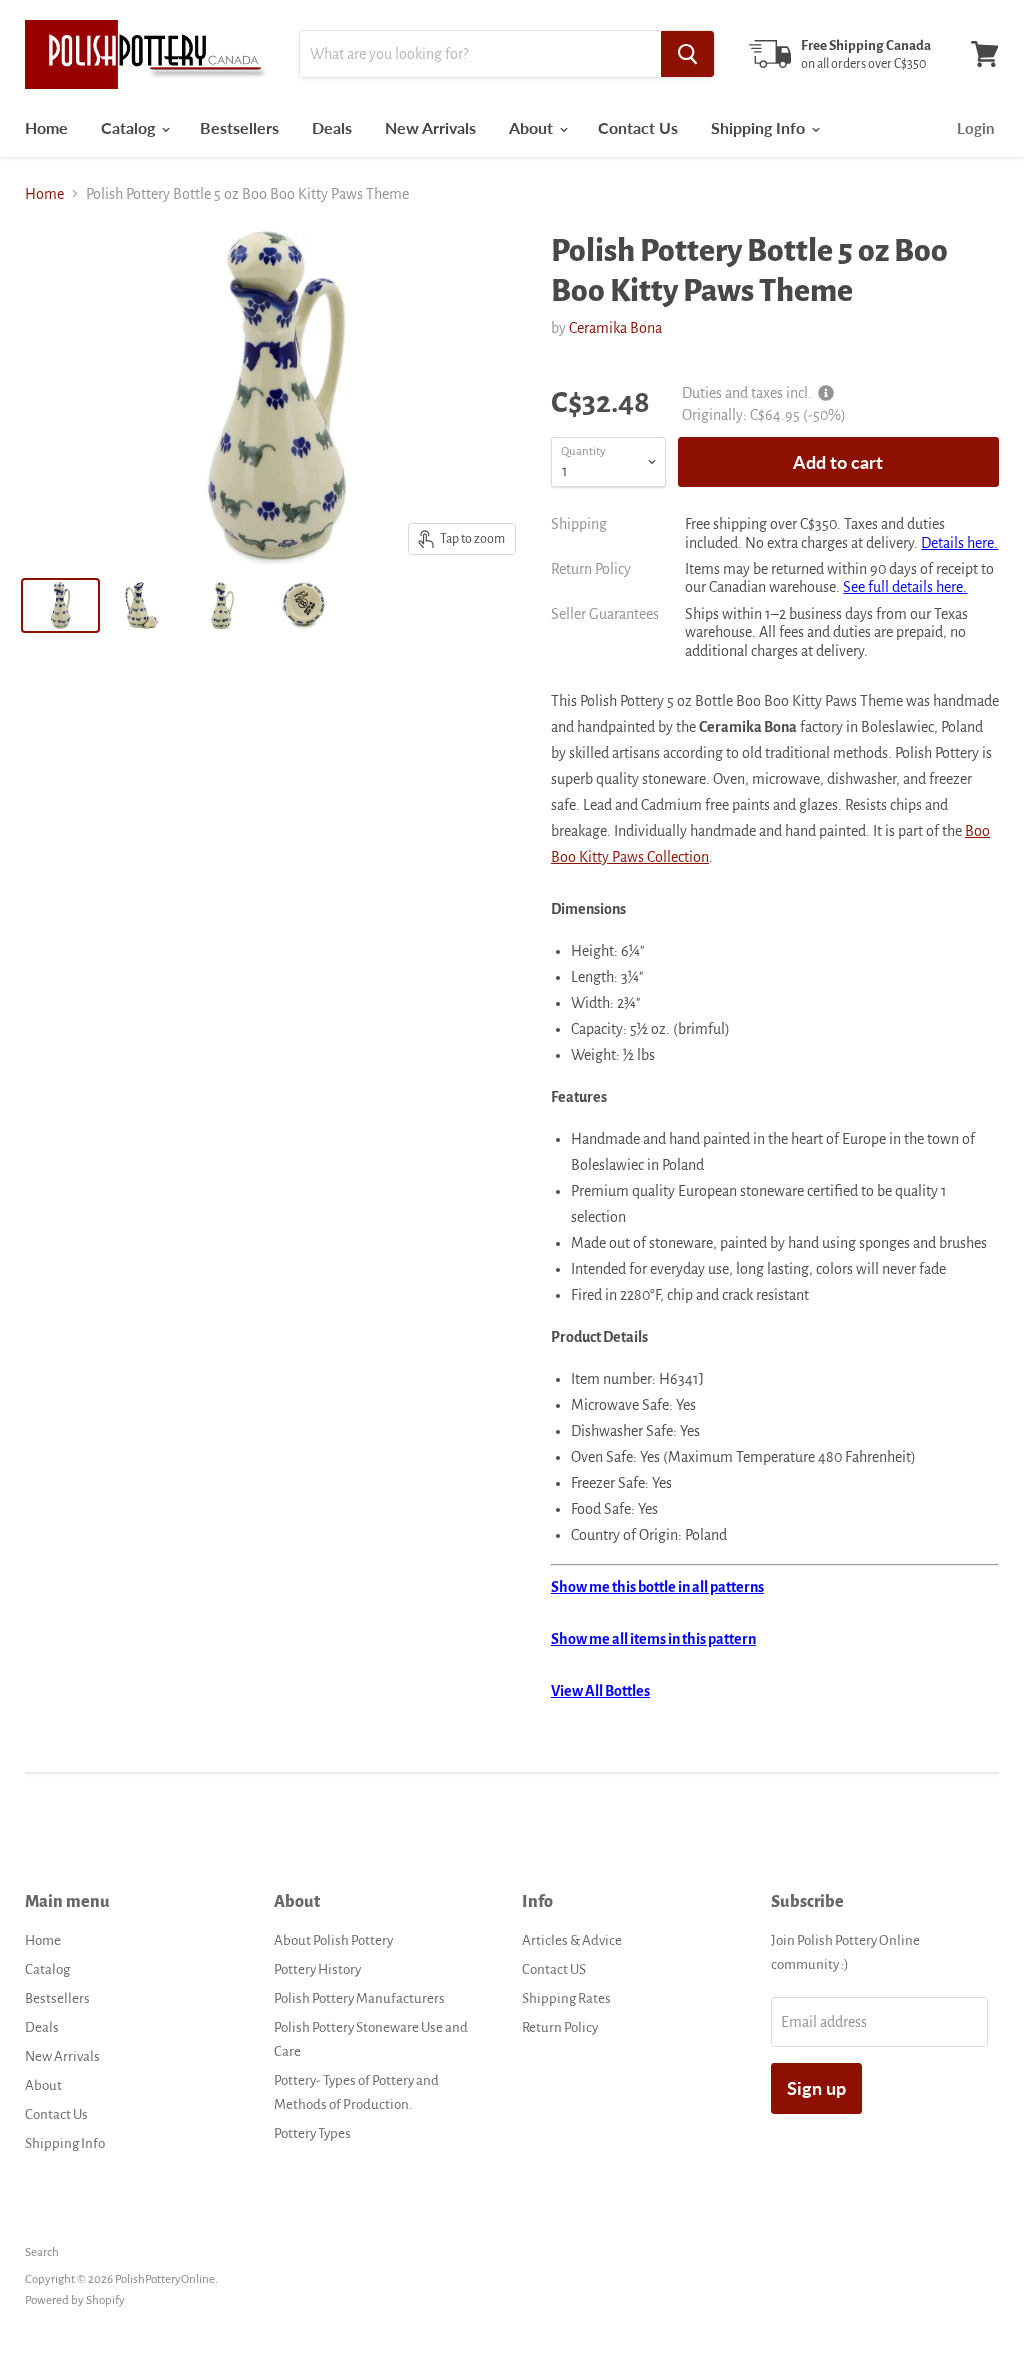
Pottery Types (312, 2133)
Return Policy (560, 2027)
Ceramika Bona (615, 328)
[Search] (687, 54)
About (533, 127)
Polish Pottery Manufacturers (359, 1998)
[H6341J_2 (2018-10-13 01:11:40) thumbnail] (222, 605)
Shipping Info (760, 127)
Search (42, 2252)
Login (975, 128)
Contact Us (638, 127)
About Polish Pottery (333, 1940)
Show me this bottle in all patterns (657, 1587)
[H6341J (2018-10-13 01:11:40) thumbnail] (60, 605)
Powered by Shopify (75, 2300)
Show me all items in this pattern (653, 1639)
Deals (332, 127)
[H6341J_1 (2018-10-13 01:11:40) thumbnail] (141, 605)
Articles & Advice (572, 1940)
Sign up (816, 2088)
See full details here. (905, 587)
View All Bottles (600, 1691)
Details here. (959, 543)
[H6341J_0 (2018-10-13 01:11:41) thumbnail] (303, 605)
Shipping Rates (566, 1998)
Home (46, 127)
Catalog (130, 127)
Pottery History (317, 1969)
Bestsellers (239, 127)
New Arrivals (430, 127)
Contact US (554, 1969)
════════════════════
*Exercise prompt*
The entries above should be written out in full, and any picture in them left out.

*Answer area*
Pottery Types (312, 2133)
Return Policy (560, 2027)
Ceramika Bona (615, 328)
[Search] (687, 54)
About (533, 127)
Polish Pottery Manufacturers (359, 1998)
[H6341J_2 (2018-10-13 01:11:40) thumbnail] (222, 605)
Shipping Info (760, 127)
Search (42, 2252)
Login (975, 128)
Contact Us (638, 127)
About Polish Pottery (333, 1940)
Show me this bottle in all patterns (657, 1587)
[H6341J (2018-10-13 01:11:40) thumbnail] (60, 605)
Powered by Shopify (75, 2300)
Show me all items in this pattern (653, 1639)
Deals (332, 127)
[H6341J_1 (2018-10-13 01:11:40) thumbnail] (141, 605)
Articles & Advice (572, 1940)
Sign up (816, 2088)
See full details here. (905, 587)
View All Bottles (600, 1691)
Details here. (959, 543)
[H6341J_0 (2018-10-13 01:11:41) thumbnail] (303, 605)
Shipping Rates (566, 1998)
Home (46, 127)
Catalog (130, 127)
Pottery History (317, 1969)
Bestsellers (239, 127)
New Arrivals (430, 127)
Contact US (554, 1969)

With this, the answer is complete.